The NSE’s defence came just as investors urged the Securities and Exchange Commission (SEC) to ensure that the ongoing investigation into the process that led to the listing of MTN Nigeria on the NSE is thorough, especially as it relates to the crossing of shares.
However, MTN in a reaction to the push-back that has trailed its listing, said it met all listing conditions and violated no guidelines.
In its statement, the NSE pointed out that its rules for listing on the Premium Board, which is the platform on which MTN Nigeria is listed, require a company to have a minimum free float of 20 per cent of its issued share capital or that the value of its free float is equal to or above N40 billion on the date the exchange receives the issuer’s application to list.

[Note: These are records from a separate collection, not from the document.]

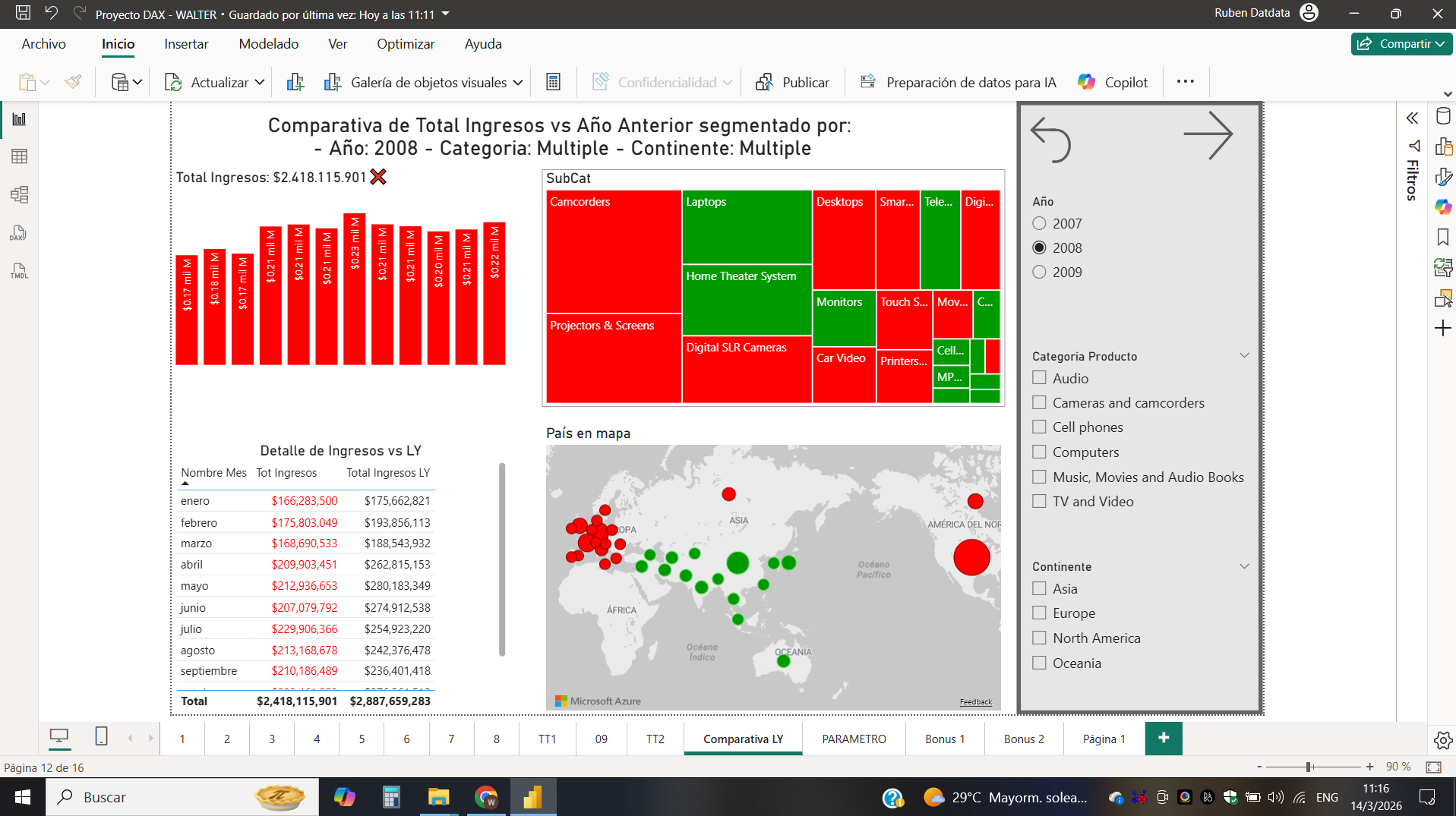Enable the Europe continent checkbox
The height and width of the screenshot is (816, 1456).
point(1039,613)
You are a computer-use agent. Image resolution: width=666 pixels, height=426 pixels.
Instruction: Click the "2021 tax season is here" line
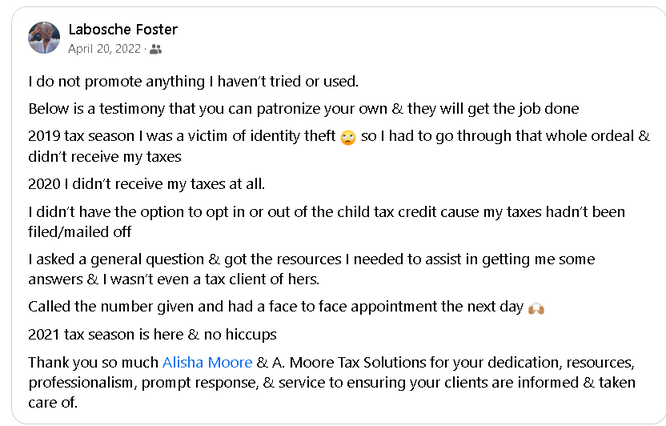(150, 333)

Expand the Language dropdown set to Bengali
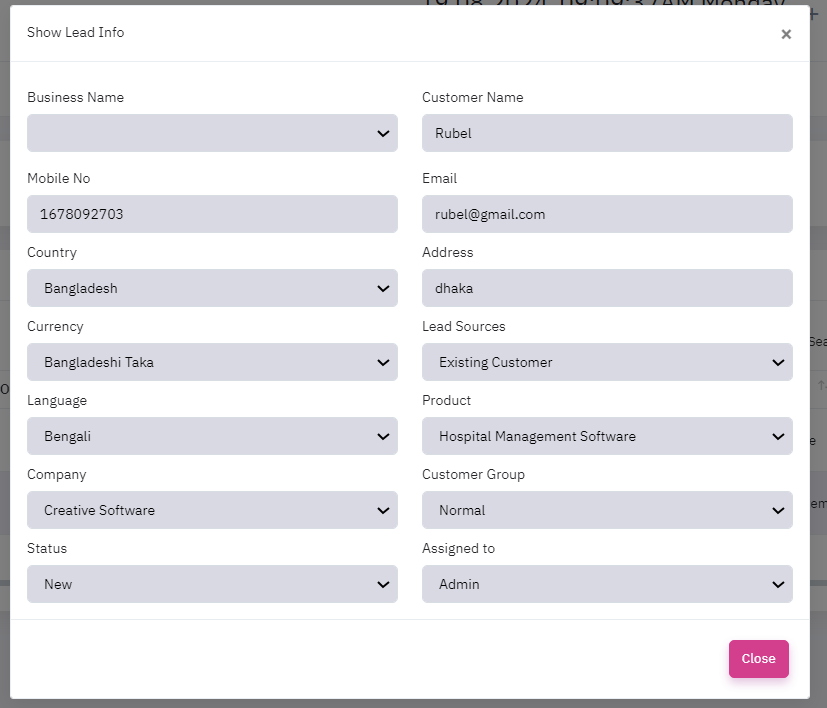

“MTN Nigeria met with the free float requirement of N40 billion. The free float of MTN at the time of listing was in excess of N90 billion,” NSE added.
According to the NSE, where a company lists following an initial public offering, shares are expected to be available for trading on the day of listing, while in a listing by introduction, no shares have been offered for subscription by the company prior to listing.
It said: “Thus, without any intervention, it is possible that there will be no shares available for trading on the listing date. Indeed, currently, no rule of the exchange compels shareholders in a listed company to tender their shares for trading. Shareholders are at liberty to trade their shares at any time and price suitable to them. Thus, in order to stimulate trading in the shares of companies that list by introduction, the NSE’s practice is to urge the company to make shares available on the day of listing. In the case of MTN Nigeria, the NSE had requested the company as part of the listing process to make shares available and The Exchange expects the company to do that.
“We will like to assure our stakeholders and the general public that the exchange will continue to uphold global best practices in its business operations and will sustain engagement with its stakeholders to continually develop regulatory frameworks that ensure our market completely reflects our values of ambition, fairness and inclusion.”
THISDAY had reported that investors on the NSE and stakeholders waiting to purchase MTN shares through an initial public offering might do so at a very high premium whenever the telco decides to float the IPO.
This was because of the free float accommodation and some other waivers MTN Nigeria was granted by the capital market regulators to pave the way for its listing last Thursday.
The telco company, in a statement yesterday by its Company Secretary, Uto Ukpanah, said its listing on the NSE led to the creation of a new telecoms and technology asset segment for the NSE.
This, the telco stated, also deepened the equity capital markets base of the country, which makes it possible to broaden the shareholding base of MTNN over time.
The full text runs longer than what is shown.